2. 漫画喫茶に必要な開業資金の調達方法
漫画喫茶に必要な開業資金の調達方法としておすすめなのが、日本政策金融公庫からの融資です。
資金の調達方法で最も一般的なのは銀行や信用金庫などの民間の金融機関による融資ですが、新規事業における融資の申し込みについては、事業の失敗による返済の滞りのリスクもあるため審査はかなり厳しくなります。

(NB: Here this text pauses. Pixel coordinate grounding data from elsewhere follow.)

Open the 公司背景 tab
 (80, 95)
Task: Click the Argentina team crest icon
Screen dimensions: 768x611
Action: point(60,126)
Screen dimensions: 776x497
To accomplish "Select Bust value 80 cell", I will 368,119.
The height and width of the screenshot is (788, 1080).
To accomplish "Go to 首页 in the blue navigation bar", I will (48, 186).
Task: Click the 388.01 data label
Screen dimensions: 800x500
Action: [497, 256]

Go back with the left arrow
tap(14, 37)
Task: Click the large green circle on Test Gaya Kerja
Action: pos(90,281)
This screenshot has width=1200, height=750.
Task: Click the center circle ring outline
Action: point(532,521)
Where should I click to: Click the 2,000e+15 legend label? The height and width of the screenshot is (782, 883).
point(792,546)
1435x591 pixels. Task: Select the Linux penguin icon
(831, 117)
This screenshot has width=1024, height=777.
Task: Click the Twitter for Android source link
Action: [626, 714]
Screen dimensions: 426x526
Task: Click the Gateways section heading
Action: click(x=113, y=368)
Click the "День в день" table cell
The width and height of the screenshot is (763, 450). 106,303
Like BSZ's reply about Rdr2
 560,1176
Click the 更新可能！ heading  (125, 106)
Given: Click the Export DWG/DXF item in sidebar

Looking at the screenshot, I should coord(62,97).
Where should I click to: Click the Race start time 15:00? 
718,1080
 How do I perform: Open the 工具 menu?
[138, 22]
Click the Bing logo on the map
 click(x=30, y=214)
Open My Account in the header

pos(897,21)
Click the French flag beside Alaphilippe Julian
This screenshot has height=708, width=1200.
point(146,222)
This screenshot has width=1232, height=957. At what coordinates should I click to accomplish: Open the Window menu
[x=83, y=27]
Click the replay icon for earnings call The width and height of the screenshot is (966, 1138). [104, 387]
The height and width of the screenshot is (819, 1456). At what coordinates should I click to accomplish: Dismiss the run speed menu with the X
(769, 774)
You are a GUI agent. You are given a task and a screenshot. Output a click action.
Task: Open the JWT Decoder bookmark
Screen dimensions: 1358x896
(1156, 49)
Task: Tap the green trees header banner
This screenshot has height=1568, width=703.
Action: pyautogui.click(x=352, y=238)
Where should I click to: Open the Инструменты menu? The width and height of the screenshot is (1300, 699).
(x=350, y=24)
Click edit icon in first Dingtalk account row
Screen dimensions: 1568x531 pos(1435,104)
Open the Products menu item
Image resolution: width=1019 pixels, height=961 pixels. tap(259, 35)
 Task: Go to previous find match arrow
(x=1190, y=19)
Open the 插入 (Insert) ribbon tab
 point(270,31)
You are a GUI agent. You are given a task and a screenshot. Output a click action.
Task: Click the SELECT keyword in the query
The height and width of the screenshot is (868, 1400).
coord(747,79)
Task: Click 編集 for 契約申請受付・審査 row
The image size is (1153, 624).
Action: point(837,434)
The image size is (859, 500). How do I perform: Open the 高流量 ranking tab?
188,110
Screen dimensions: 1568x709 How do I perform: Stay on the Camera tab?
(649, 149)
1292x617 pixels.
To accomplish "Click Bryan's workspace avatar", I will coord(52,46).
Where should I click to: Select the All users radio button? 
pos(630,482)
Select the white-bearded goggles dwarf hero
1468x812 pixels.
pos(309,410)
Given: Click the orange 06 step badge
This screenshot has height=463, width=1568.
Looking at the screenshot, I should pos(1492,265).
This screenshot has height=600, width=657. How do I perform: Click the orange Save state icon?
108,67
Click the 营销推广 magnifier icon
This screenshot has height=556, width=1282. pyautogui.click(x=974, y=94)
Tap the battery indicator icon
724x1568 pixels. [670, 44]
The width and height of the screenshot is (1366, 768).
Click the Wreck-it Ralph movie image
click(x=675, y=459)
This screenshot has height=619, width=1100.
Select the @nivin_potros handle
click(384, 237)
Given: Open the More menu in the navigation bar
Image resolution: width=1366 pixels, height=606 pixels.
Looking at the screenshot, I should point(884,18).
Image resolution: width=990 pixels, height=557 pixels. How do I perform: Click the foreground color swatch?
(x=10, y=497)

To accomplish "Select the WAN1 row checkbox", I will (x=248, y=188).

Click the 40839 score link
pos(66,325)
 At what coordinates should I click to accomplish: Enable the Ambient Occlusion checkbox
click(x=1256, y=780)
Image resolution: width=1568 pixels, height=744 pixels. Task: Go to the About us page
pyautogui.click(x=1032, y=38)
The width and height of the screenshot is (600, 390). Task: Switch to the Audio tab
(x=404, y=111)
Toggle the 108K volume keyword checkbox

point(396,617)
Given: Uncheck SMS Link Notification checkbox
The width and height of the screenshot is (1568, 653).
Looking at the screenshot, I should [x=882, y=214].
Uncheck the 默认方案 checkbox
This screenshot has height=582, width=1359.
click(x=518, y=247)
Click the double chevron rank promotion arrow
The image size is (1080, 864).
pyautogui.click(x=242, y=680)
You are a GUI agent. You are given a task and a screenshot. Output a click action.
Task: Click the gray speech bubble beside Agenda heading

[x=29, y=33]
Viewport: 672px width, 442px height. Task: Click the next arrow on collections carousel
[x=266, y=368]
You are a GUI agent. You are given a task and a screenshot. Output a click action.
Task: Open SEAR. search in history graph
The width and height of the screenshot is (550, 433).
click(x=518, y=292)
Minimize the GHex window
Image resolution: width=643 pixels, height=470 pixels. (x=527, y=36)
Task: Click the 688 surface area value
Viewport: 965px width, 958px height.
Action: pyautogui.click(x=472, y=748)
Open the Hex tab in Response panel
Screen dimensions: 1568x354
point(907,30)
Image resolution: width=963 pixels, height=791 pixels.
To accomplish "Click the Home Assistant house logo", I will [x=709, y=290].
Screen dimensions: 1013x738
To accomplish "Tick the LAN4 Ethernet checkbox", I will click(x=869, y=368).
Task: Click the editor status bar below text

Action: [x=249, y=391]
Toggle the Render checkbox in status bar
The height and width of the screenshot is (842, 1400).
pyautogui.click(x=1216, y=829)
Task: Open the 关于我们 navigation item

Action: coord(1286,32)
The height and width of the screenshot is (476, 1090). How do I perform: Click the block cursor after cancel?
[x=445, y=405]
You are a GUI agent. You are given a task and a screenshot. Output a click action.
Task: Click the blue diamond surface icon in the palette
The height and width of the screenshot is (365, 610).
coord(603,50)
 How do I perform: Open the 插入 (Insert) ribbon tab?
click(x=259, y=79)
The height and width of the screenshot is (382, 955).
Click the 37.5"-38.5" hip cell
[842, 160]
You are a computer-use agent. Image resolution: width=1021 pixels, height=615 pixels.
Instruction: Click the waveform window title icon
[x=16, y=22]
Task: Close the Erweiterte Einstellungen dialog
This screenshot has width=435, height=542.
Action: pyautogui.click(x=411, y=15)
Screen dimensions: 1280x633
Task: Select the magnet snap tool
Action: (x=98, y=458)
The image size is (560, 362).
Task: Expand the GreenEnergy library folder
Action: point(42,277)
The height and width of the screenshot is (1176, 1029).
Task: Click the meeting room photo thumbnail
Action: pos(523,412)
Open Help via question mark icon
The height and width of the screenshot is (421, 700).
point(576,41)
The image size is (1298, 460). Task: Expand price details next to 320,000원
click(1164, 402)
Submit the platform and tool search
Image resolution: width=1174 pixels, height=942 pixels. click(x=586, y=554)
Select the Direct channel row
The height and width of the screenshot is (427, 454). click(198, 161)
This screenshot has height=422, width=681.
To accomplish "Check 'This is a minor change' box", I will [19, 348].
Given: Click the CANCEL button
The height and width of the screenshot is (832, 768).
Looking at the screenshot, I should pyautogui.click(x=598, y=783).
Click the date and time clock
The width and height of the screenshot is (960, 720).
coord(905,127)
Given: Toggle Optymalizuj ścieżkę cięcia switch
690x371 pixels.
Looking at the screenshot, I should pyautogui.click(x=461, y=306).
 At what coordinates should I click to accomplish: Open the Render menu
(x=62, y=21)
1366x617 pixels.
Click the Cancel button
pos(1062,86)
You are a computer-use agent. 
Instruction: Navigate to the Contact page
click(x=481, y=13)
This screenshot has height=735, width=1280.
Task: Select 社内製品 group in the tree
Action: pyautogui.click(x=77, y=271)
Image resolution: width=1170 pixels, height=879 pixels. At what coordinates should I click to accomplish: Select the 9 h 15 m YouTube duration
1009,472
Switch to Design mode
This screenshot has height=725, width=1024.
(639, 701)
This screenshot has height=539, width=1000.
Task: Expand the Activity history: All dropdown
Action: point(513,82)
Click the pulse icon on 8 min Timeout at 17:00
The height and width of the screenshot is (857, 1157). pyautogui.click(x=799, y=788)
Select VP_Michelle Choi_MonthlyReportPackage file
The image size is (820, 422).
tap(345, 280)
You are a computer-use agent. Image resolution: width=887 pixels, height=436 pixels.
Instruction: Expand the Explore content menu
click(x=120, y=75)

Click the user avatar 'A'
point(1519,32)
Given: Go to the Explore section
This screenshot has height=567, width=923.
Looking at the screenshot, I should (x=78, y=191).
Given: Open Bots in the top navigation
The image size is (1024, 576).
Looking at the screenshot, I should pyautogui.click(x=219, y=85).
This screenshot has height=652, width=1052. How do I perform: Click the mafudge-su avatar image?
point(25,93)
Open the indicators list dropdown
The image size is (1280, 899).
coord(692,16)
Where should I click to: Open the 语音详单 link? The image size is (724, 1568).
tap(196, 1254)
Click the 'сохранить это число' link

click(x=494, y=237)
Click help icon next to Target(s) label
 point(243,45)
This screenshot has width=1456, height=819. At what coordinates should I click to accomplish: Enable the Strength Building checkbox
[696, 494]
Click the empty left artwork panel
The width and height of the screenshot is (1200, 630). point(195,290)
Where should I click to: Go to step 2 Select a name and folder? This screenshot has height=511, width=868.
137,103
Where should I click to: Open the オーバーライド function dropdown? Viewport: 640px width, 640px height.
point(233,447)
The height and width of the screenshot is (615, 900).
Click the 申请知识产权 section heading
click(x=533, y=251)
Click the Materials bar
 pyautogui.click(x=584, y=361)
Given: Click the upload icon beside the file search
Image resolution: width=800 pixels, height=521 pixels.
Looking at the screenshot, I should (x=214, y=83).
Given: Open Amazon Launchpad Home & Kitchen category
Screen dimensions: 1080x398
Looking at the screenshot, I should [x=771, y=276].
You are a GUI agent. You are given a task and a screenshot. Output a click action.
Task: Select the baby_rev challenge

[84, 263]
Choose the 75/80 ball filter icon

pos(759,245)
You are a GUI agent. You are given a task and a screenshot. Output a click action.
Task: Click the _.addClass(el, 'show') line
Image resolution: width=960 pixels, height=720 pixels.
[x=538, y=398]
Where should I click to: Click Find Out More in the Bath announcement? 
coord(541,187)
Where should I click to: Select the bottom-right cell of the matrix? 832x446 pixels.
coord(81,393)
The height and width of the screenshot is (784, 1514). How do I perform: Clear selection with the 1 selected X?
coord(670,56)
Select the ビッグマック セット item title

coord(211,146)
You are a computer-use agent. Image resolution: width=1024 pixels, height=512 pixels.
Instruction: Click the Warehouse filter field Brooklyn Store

一方で政府が運営している日本政策金融公庫は企業を増やすことを目的としているため、比較的簡単に審査が下ります。融資を申請するときには、目標の達成可能な事業計画を作成しましょう。
3. 漫画喫茶に最適な物件の選び方
漫画喫茶の開業の計画を立てるときには物件選びも大切です。物件によっては経営に大きな影響を与えることもあります。
3-1. 物件選びの3つのポイント
物件を選ぶときには以下の3つのポイントを押さえておきましょう。
・プライバシーを確保できる場所にする
漫画喫茶に訪れる客の多くは、外から遮断された快適な空間で読書をしたりインターネットをすることを目的としたりしています。そのため飲食店や喫茶店とは違い、なるべくプライバシーを確保できる場所を選ぶのがおすすめです。
・客層を考慮する
漫画喫茶を訪れる客はさまざまです。ビジネスマンなら情報収集やメールチェックのために利用しますし、学生ならば新刊のコミックや雑誌を読むために利用します。そのため、開業したい漫画喫茶のコンセプトと利用する客層がマッチした地域を選ぶことが大切です。
・地方都市も考慮に入れる
漫画喫茶の経営を成功させるためには多くの客を集めることが重要ですが、都心などでは漫画喫茶が乱立しているという問題を抱えています。そのため人口が少なくても漫画喫茶が少ない地方都市を選ぶならば顧客を獲得しやすくなります。
3-2. 契約時の注意点
理想の物件が見つかったら賃貸契約を結びますが、契約は一度結んだならば必ず履行しなければならないものなので、契約書を交わすときには十分に注意しましょう。
漫画喫茶などの物件では契約期間が契約書に記載されています。契約書にサインする際には、契約期間がどのくらいなのか、契約の更新はできるのか、契約を解除した場合に保障金は戻ってくるのかなどを確認しましょう。
4. 漫画喫茶で黒字経営するコツ
漫画喫茶で黒字経営するためのコツは、客のニーズに合った店作りをすることです。女性をターゲットとした漫画喫茶にするならば、女性専用のスペースを設けたりおいしいスイーツなどが味わえたりする工夫ができます。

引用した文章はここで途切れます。